Client Relationships: Farming vs Hunting
I regularly follow Seth Godin’s blog and always find something interesting and insightful in his posts. Today is no exception.
Check out “Farming and Hunting” for a great analogy between how our ancestors progressed from hunter-gatherer to more efficient and sustainable methods of acquiring sustenance, and the challenge businesses face today in finding new customers. Here’s an excerpt:
“Fortunately, we discovered/invented the idea of farming. Plant seeds, fertilize em, water em, watch em grow and then you harvest them.
“The idea spread and it led to the birth of civilization.
“Everyone got the idea… except for marketers.”
This entry was posted on Wednesday, January 11th, 2006 at 7:39 am and is filed under Business Strategy. You can follow any responses to this entry through the RSS 2.0 feed. You can leave a response, or trackback from your own site.

January 11th, 2006 at 1:59 pm
You should mention to our boy, Seth, that the agricultural revolution occured sometime between 10 and 12 thousand years ago, not 5 thousand. Forgive the nitpickings of a history teacher.

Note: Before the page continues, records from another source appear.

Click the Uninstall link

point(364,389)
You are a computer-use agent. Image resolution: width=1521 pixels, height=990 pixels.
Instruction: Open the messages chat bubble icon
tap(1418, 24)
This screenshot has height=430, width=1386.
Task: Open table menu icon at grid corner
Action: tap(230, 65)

January 11th, 2006 at 6:03 pm
Ha! Great catch John.
January 12th, 2006 at 3:19 pm
I used to email Seth every now and then. I always wondered if his quick responses to me were from a staff. Well, at least I tried to get his attention with my blog.
You notice he doesn’t allow comments. To get real attention out of Seth you have to be tracked back.
Fact is I pondered this hunting vs gatherer idea over a year ago.
From Nov 2004
I’m wondering in the present blog-age we find ourselves in…
if information is hunted or gathered? The reason I ask comes about in a roundabout way.
I’ve always been interested in color, color theory, color blindness, how we evolved to see color. I happened upon this blog this morning where I hunted down this posting and dutifully gathered in the information from the linkage. At this point (s–t–r–e–t–c–h) I came to the conclusion that we are now a society that feeds on information. Men and women’s ability or inability to detect hundreds/thousand… of screen colors must have some outcome on the amount of information we can track down and the amount that we gather in.
———————-
Now you may wonder what color has to do with any of this. Color blind hunters are better at picking out prey against a confusing background. Agrarian societies may be poor hunter societies… I wonder if you would note that in their ability to see color.
I know this is spotty and unclear, but think about it. Do your own hunting. Color blind people are at a disadvantage on the web.
Seth is no longer a guru. Seth just recycles ideas from people who really do think. I’ve watched it for awhile now.
January 12th, 2006 at 3:59 pm
Thank you for your comments Nancy! I think the points you raise are very interesting and appreciate that you took the time to post them.
I unfortunately don’t know Seth personally, nor do I know him well enough from simply following him online and in print, to intelligently reply to your comments regarding him. However, I can offer that I personally have been plagued with having a slew of fantastic billion-dollar ideas that I shortly thereafter find out have already been thought of and capitalized on. If you take the glass is half empty view, we can surmise that there aren’t any unique ideas anymore. Yet, if you can accept that possibility (which I don’t completely), an alternative is to move on and focus on innovation and execution, which in my mind at least, offer infinite possibilities for variance.
I certainly don’t want to take away from the points you made — just simply trying to offer another way to look at the situation.
January 12th, 2006 at 4:50 pm
I don’t know Seth either. I am just amazed at the followers and Seth is guru fans. Who challenges Seth?
Truthfully, I’m only in the innovation boat with one foot. The other on shore. Just that I’m not sure all this marketing and innovation has brought us together. The people doing the best job marketing and getting me in their stores and to their sites are not making me happy for a sustainable high.
Why just last night I wandered the aisles of a super store laughing and shaking my head, noting the beauty of everything new. But I didn’t part with any dollar. I went across the street to the used good store and wandered through a museum of things, many less than five years old and thought: what a society that throws away the bones before picking the meat off of them.